Link to build: https://jenkins.softwareheritage.org/job/DLDG/job/tests-on-diff/87/
See console output for more information: https://jenkins.softwareheritage.org/job/DLDG/job/tests-on-diff/87/console

Harbormaster returned this revision to the author for changes because remote builds failed.Feb 25 2021, 4:18 PM

Harbormaster failed remote builds in B19487: Diff 18409!

That simplifies readability ;)

lgtm (can't accept while it's still in draft ¯\_(ツ)_/¯)

swh/loader/git/loader.py
266	(unrelated to this diff, more of a general question regarding loader) Do we keep the `self.log` method attribute or do we want to generalize what's done elsewhere with the module level `logger` variable instead?

ardumont added inline comments.Feb 25 2021, 5:18 PM

swh/loader/git/from_disk.py
15	16:18:53 swh/loader/git/from_disk.py:15: error: Module 'dulwich.errors' has no attribute 'EmptyFileException' Looks like this is the gist of the current build failure. Just revert it?

That type: ignore annotation wasn't that useless after all

Build is green

Patch application report for D5147 (id=18415)

Rebasing onto 11fe5b2770...

Current branch diff-target is up to date.

Changes applied before test

commit 61afbc56b0356f31fd12a6c44713d16617db48da
Author: Nicolas Dandrimont <nicolas@dandrimont.eu>
Date:   Thu Feb 25 15:42:21 2021 +0100

    Stop processing packfiles before sending objects
    
    Since its creation, the git loader would process the packfile downloaded
    from the remote repository, to make an index of all objects, filtering
    them before sending them on to the storage. Since this functionality has
    been implemented as a filter proxy in the storage API itself, the
    built-in filtering by the git loader is now redundant.
    
    The way the filtering was implemented in the loader would run through
    the packfile six times: once for the basic object id indexing, once to
    get content ids, then once for each object type. This change removes the
    first two runs. By eschewing the double filtering, we should also reduce
    the load on the backend storage (we would call the <object_type>_missing
    endpoints twice).
    
    Finally, as this change removes the global index of objects, and sends
    the converted objects to the storage as soon as they're read, the memory
    usage decreases substantially for large loads.

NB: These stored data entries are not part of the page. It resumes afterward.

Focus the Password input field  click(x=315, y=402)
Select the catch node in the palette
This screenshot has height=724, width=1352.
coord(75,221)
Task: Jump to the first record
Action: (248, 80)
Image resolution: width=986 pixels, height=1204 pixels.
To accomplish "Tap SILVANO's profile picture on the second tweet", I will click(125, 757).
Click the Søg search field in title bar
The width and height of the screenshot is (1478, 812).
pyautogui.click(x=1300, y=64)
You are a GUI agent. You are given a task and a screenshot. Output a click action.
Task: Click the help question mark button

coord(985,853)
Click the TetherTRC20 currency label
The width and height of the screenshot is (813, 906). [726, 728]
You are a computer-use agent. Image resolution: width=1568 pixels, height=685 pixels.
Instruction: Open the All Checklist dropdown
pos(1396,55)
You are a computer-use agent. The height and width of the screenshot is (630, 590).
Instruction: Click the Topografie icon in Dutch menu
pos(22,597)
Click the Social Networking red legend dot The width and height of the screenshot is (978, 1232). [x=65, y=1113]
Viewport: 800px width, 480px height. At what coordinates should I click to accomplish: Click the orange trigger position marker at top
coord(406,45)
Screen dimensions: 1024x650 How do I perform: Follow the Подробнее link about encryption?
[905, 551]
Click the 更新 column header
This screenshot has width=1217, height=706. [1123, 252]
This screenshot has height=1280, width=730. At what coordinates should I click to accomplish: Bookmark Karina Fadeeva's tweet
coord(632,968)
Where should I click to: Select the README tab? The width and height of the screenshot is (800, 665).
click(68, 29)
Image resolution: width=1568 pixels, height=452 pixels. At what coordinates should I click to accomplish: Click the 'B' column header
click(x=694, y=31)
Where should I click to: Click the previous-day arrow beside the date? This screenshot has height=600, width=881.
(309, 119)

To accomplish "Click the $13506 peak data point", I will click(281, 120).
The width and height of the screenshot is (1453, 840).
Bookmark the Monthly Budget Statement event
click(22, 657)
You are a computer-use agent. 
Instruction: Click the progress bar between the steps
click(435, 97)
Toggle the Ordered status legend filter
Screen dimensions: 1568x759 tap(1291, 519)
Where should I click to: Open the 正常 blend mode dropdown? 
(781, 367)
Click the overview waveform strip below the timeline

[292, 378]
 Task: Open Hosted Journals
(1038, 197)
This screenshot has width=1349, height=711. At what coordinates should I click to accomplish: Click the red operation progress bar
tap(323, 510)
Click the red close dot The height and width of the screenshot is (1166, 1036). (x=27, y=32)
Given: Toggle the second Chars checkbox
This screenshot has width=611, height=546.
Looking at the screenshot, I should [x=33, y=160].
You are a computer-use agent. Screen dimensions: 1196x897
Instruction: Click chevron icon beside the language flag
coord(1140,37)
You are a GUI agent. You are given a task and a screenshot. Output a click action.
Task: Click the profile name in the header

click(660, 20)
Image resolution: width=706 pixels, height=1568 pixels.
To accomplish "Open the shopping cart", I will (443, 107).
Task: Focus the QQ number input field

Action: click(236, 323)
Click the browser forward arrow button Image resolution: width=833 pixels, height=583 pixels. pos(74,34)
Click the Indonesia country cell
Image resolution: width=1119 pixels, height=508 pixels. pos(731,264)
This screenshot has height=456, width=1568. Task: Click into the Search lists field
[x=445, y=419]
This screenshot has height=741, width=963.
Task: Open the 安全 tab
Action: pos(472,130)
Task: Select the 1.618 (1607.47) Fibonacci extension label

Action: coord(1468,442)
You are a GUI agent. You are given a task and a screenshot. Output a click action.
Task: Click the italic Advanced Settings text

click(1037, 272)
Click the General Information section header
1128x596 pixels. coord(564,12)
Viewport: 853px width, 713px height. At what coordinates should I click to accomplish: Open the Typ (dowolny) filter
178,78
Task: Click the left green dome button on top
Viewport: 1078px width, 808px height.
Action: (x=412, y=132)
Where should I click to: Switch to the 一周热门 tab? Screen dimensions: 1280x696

commit 5e434d6f6e1c2f072477deb50f073333a0e9f45b
Author: Nicolas Dandrimont <nicolas@dandrimont.eu>
Date:   Thu Feb 4 16:54:15 2021 +0100

    Drop unused get_fetch_history_result methods

See https://jenkins.softwareheritage.org/job/DLDG/job/tests-on-diff/89/ for more details.

Harbormaster completed remote builds in B19493: Diff 18415.Feb 25 2021, 5:52 PM

olasd requested review of this revision.Feb 25 2021, 5:52 PM

olasd added inline comments.Feb 25 2021, 5:55 PM

swh/loader/git/loader.py
266	I think the `self.log` variable isn't that useful anymore (and is even somewhat of a liability, if it's initialized improperly...). We used to add celery task informations there, but now we do that either with sentry's integration or via our custom LogHandler, so centralizing the loader logger definition isn't that useful anymore.